▸ Aim of the exercise
Look down the entries below and report how many lines hold the string "carrello"; write nothing else.

▸ Dataset extract
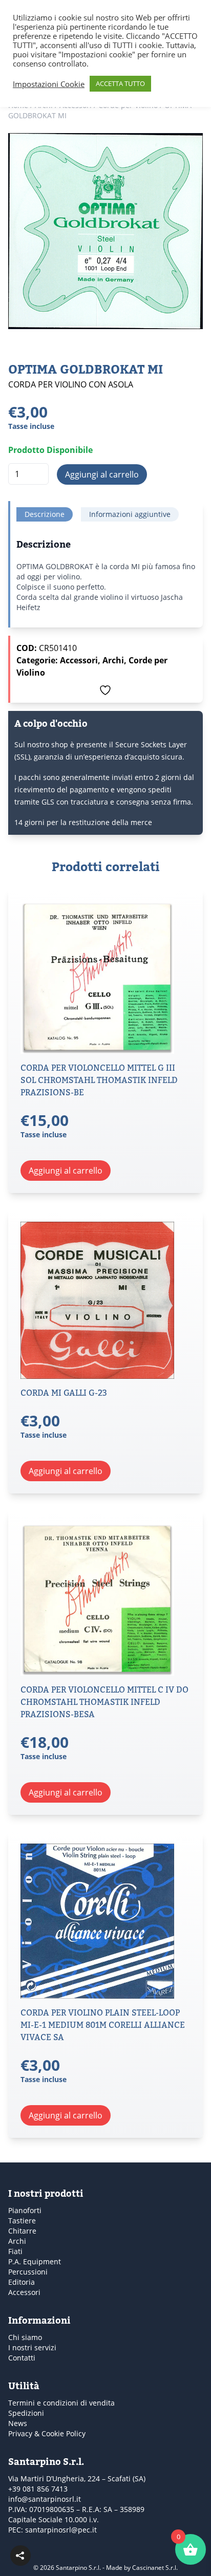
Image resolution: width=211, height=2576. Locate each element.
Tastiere (22, 2220)
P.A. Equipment (34, 2261)
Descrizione (45, 514)
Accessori (79, 660)
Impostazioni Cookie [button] (49, 84)
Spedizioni (26, 2413)
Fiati (15, 2251)
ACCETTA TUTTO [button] (120, 83)
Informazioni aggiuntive (130, 514)
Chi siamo (25, 2337)
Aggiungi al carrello (102, 474)
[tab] (44, 514)
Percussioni (28, 2272)
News (17, 2423)
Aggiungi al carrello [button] (65, 1170)
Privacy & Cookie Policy (47, 2433)
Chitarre (22, 2231)
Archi (113, 660)
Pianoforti (24, 2210)
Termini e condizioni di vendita (61, 2403)
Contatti (21, 2358)
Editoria (21, 2282)
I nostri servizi (32, 2347)
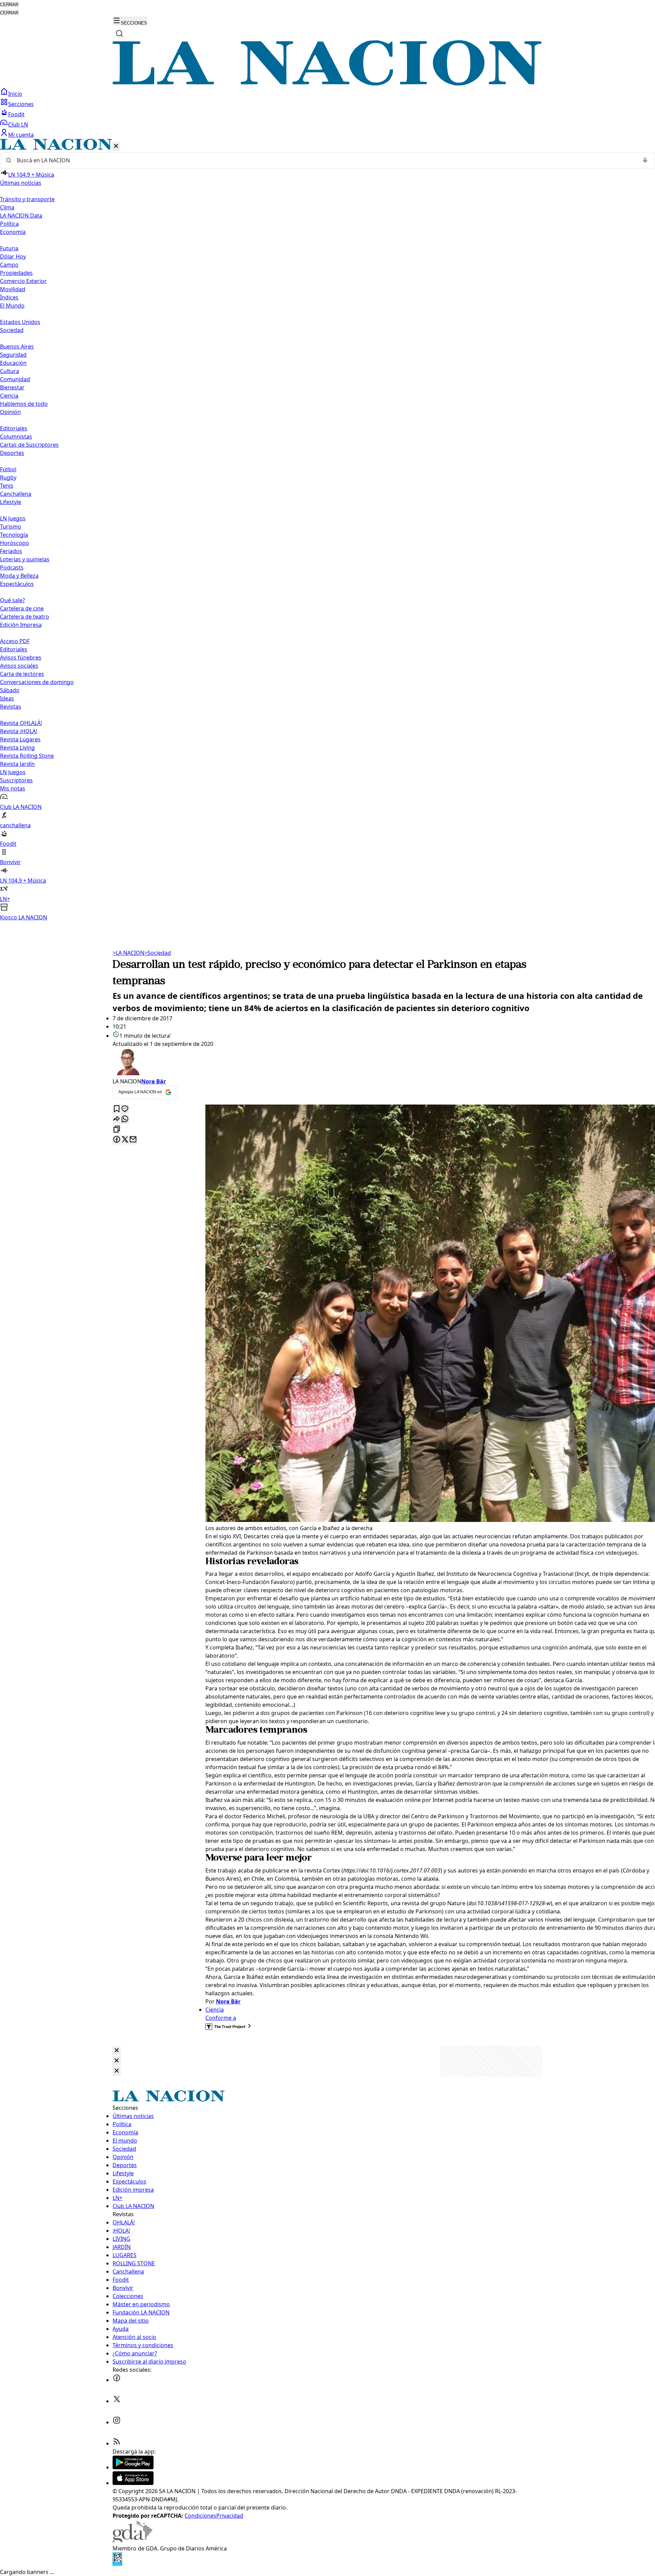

▸ Response area
2